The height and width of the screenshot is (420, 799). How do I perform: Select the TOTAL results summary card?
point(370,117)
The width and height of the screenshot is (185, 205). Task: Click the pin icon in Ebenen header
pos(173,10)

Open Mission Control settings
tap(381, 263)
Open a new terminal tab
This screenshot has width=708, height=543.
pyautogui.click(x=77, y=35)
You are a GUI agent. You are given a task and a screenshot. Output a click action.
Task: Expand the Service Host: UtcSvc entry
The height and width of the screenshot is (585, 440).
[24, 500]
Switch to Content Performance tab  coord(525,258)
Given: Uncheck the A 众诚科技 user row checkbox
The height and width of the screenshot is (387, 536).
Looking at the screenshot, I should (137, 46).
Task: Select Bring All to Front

● PROBLEM DESCRIPTION
The lines from the one containing "This screenshot has width=708, height=543." through the last line of the material above are to be copied exactly, both ends included.

● RESULT OF THIS EXERCISE
This screenshot has width=708, height=543.
pyautogui.click(x=77, y=35)
You are a GUI agent. You are given a task and a screenshot. Output a click action.
Task: Expand the Service Host: UtcSvc entry
The height and width of the screenshot is (585, 440).
[24, 500]
Switch to Content Performance tab  coord(525,258)
Given: Uncheck the A 众诚科技 user row checkbox
The height and width of the screenshot is (387, 536).
Looking at the screenshot, I should (137, 46).
Task: Select Bring All to Front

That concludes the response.